At one of our sites we needed to parse out some names and numbers from a log file. The strings also contained comment text and the order would be mixed format. These types of regular expression parsing can be tricky.
Let’s take a look at the two possible formats of the strings:
FORMAT #1:
[00:02:18][jvastine]7.52..I agree with Rowdy, but they do have potential!
FORMAT #2:
[00:02:18][@Forser]My vote is 5
Can you see a pattern for extracting the name and numbers from the string? Let’s whip up the code to parse these two types of strings as a test:
$text = array(‘[00:02:18][jvastine]7.52..I agree with Rowdy, but they do have potential!’,
‘[00:02:18][@Forser]My vote is 5′
);
foreach($text as $string) {
print “<hr>testing: “ . $string . ‘<br />’;
preg_match(“/\[([\@a-z]+)\]([a-z ]+([0-9\.]+)|([0-9\.]+))/i”,$string,$matched);
print “<b>$matched[1]</b><br />”;
if($matched[3] != ”) {
print sprintf(“%02f”,$matched[3]);
} else {
print sprintf(“%02f”,$matched[2]);
}
// end for loop
}
?>
Note the use of the sprintf() to format the number because it might be a decimal.

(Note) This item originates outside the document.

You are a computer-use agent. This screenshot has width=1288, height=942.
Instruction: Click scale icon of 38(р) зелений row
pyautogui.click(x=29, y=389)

We can trim the decimal if it’s all zeroes, but in some cases we may want to include the decimal. Also as one of my smart tech friends pointed out a string that contains multiple numbers could screw this up.
FORMAT #3:
[00:02:18][jvastine]16 hot dogs…I vote is 7
Now how would we parse out the vote of 7 and ignore the 16? This one is a bit easier because we could analyze the numbers (by going to $match[4], $match[5], etc), since a valid rating is only 1-10 in the above example, but what if there was a format with multiple rating numbers?
FORMAT #4:
[00:02:18][jvastine]6 hot dogs…I vote is 7
How to determine which is the vote in this case? This is a trick question. And not as easy one. Thoughts?